As presented in a previous post by Lucas, androgyny in the fashion world has become a popular topic of conversation. When discussing the different forms of drag and how the act of drag functions in queer and seemingly “gender normative” societies, I immediate thought of an article I read a few months ago on the use of “gender-bending” fashion.

(Image taken from Grrrl Beat)

Last July, the fairly new online magazine Grrrl Beatpublished the article “Dude Looks Like a Lady: Why Androgyny in Fashion is a Good Thing.”  In this reflection, the author mentions that the recent surge in androgynous modeling that has surfaced before in more subtle ways.

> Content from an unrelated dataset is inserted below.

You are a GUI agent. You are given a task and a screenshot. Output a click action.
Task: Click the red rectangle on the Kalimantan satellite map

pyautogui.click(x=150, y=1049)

“Flappers from the 20s pushed the limits by cutting their hair short, reducing hemlines, ditching the corset, and openly discussing sexuality. A thin, boyish physique was also associated with the flapper image. Androgyny cropped up again during the 70s when David Bowie released Ziggy Stardust and wore makeup and bodysuits for concerts. 80s metal bands such as Motley Crue and Cinderella also touted an androgynous image with their teased hair, eyeliner, and platform boots.”

Unable to point to a reason for this current exploration of gender stereotypes and fashion, the author suggests that changing frames of mind and challenging the status quo could be the cause.  However, it is then boiled down to the notion that “fashion is fashion.” Whether it has something to do with progressing standards of the fashion world or a shift in the general public’s view of gender, the author wraps her article by stating that, regardless, this resurgence will help to bring issues of gender normatively and performance to a more mainstream audience, in hopes that more people will be forced to confront how important sex is to gender, and whether gender is relevant at all.

On the whole, I agree with the author quite a bit.  I think androgyny in the fashion world has helped to bring about much discussion about gender.  Getting people talking to talk about gender performance rather than creating assumptions about the topic is a step in the right direction.  Nevertheless, and I feel Judith Bulter as well as bell hooks would agree, I think it is also necessary to recognize the connections between these androgynous models and white patriarchal ideals of beauty.  For example, the four models shown below:

Left to right: Freja Beha Erichsen, Eliza Cummings, Agyness Deyn, Stella Tennant. (Image taken from Grrrl Beat)

These “gender-bending” models, with their slender facial structures, silky hair, pouting lips, and thin noses, are all white males that portray the common view of what is considered to be “high class” or “couture” standards for fashion.  Even though each may be challenging the social ideals of gender representation, they are not pushing the limits when it comes to representations of beauty within these gender categories.